DOCUMENT SECTION Block Start
Question

Given that $\zeta$ is the unit circle in counter-clockwise direction, evaluate:
\[ \oint_{\zeta} \frac{z^3}{4z - i} \, dz \] (round off to three decimal places).

Hint:

Always check whether the pole lies inside the contour before applying the residue theorem.

Answer 1

Correct Answer: 0.02

The integrand has a pole at:
\[ 4z - i = 0 $\Rightarrow$ z = \frac{i}{4}. \] Since \( \left|\frac{i}{4}\right| = 0.25 < 1 \), the pole lies inside the unit circle. Residue of \[ \frac{z^3}{4z - i} \] at \( z = \frac{i}{4} \) is:
\[ \text{Res} = \frac{z^3}{4} \Big|_{z = i/4} = \frac{1}{4} \left( \frac{i}{4} \right)^3 = \frac{1}{4} \cdot \frac{i^3}{64} = \frac{1}{4} \cdot \frac{-i}{64} = -\frac{i}{256}. \] By residue theorem:
\[ \oint = 2\pi i \left( -\frac{i}{256} \right) = 2\pi \left( \frac{1}{256} \right) = \frac{\pi}{128}. \] Numerically: \[ \frac{\pi}{128} = 0.02454 \approx 0.025. \]
DOCUMENT SECTION Block End
__TASKS TO COMPLETE__:
a: For the contour integral problem, state whether each statement agrees with the text. Answer yes or no, and quote the deciding words: (i) the hint advises checking whether the pole lies inside the contour before applying the residue theorem; (ii) the unit circle is traversed in the clockwise direction; (iii) the pole lies outside the unit circle.
b: Rewrite part of the contour integral problem, swapping "contour" for "closed curve". Begin at the words "Given that $\zeta$" and stop after "the residue theorem.".
INFORMATION SUPPLIED Block Start
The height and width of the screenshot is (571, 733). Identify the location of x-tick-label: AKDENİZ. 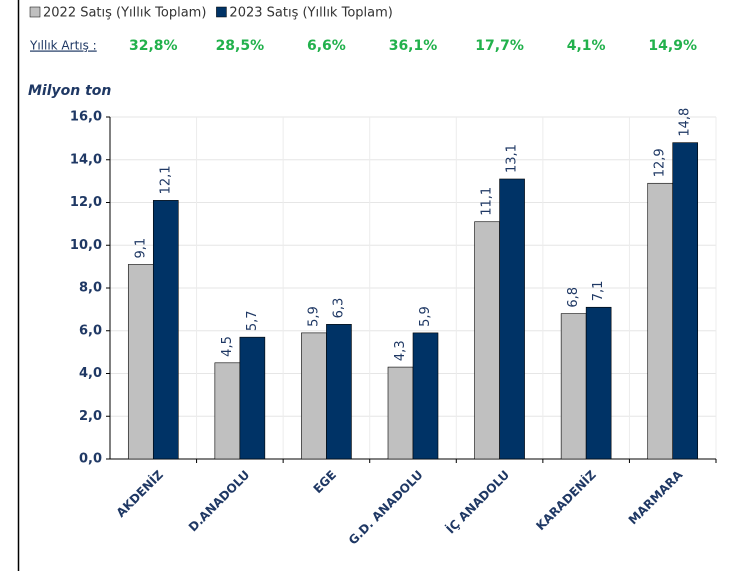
INFORMATION SUPPLIED Block End
__TASK-BY-TASK RESULTS__:
a:
(i) Yes: "Always check whether the pole lies inside the contour before applying the residue theorem."
(ii) No: "the unit circle in counter-clockwise direction"
(iii) No: "the pole lies inside the unit circle."

b:
Given that $\zeta$ is the unit circle in counter-clockwise direction, evaluate:
\[ \oint_{\zeta} \frac{z^3}{4z - i} \, dz \] (round off to three decimal places).

Hint:

Always check whether the pole lies inside the closed curve before applying the residue theorem.